North Korea sued by parents of former detainee Otto Warmbier

The parents of Otto Warmbier, the US student jailed by North Korea before being sent home in a coma where he died days later, sued the Pyongyang regime Thursday for the alleged torture and murder of their son.

Cindy and Fred Warmbier said in the civil suit filed at Washington District Court that their son was imprisoned by North Korea after being forced to confess to stealing a poster while he was on a tourist visit in early February 2016.

"North Korea, which is a rogue regime, took Otto hostage for its own wrongful ends, and brutally tortured and murdered him," they said in the suit.

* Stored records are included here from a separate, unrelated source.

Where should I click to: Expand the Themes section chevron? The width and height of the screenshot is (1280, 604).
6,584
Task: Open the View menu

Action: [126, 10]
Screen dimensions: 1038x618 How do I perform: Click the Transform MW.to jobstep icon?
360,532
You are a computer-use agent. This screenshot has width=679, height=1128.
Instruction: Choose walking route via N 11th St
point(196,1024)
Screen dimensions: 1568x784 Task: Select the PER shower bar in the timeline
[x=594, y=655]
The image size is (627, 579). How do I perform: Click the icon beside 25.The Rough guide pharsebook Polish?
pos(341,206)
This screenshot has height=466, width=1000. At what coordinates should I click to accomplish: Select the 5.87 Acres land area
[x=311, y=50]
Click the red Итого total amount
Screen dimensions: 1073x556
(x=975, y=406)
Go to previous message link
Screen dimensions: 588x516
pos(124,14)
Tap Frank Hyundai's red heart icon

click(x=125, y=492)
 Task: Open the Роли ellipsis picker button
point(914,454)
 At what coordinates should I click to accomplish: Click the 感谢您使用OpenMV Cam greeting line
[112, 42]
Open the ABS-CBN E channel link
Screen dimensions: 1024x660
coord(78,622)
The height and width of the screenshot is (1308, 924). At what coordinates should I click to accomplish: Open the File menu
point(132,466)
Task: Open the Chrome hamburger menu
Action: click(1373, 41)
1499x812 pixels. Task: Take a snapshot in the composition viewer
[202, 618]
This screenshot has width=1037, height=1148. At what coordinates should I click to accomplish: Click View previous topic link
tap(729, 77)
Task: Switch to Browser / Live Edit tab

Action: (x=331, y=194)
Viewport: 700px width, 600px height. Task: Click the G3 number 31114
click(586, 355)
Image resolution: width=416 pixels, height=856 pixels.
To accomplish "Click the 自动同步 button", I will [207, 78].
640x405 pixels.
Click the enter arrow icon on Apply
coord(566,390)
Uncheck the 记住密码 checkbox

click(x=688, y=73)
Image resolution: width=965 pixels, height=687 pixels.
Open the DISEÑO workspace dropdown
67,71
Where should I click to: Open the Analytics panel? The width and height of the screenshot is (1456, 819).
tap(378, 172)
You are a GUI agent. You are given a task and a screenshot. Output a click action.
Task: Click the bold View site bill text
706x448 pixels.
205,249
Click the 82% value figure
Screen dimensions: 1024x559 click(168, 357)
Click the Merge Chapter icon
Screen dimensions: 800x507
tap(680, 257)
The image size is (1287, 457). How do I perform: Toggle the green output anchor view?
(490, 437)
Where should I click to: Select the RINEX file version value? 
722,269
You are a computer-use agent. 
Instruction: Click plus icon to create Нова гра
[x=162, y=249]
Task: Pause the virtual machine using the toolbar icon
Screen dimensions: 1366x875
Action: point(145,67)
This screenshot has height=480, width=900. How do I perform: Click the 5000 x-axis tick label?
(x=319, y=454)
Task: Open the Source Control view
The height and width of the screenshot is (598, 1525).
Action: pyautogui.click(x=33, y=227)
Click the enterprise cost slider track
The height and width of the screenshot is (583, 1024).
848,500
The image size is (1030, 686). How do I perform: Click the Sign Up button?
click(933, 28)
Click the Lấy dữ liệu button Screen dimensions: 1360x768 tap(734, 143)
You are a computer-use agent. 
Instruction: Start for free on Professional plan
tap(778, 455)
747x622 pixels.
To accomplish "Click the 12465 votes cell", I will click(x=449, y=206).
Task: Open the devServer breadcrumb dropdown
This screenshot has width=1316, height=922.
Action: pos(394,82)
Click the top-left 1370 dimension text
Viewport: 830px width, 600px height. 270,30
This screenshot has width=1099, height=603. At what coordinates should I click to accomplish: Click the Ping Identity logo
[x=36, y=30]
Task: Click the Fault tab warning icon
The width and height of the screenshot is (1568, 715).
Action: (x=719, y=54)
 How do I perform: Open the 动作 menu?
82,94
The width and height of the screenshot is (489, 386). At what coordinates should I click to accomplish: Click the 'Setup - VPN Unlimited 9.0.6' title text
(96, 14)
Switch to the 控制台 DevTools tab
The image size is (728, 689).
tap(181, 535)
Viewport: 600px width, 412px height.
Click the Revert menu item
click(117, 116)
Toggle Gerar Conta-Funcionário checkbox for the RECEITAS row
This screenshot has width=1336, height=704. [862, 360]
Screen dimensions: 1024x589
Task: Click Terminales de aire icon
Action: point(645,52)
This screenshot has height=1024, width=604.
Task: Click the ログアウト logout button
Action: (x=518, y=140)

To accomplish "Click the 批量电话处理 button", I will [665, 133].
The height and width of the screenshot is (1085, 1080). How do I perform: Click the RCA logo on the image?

Their action comes at a sensitive time as US officials prepare for a summit between US President Donald Trump and North Korean leader Kim Jong Un.

Trump has demanded that North Korea give up its nuclear weapons.

After having repeatedly castigated Pyongyang last year over Warmbier's death, earlier this week Trump praised Kim as "very honorable" and "very open."

Earlier this year, however, Warmbier's parents attended Trump's first State of the Union address where he heralded them as "powerful witnesses to a menace that threatens our world."

The lawsuit says Warmbier, a University of Virginia student, was on an innocent five-day trip to North Korea in December 2015 at the time that the US announced new sanctions against Kim's regime over its nuclear weapons proliferation activities.

Warmbier was detained on January 2, 2016 as his tour group was departing, accused of hostile acts against the country as an agent of the US government -- specifically, stealing a political poster from his hotel as a "trophy".

Forced to make what his parents said was a "false confession", he was sentenced to 15 years' hard labor.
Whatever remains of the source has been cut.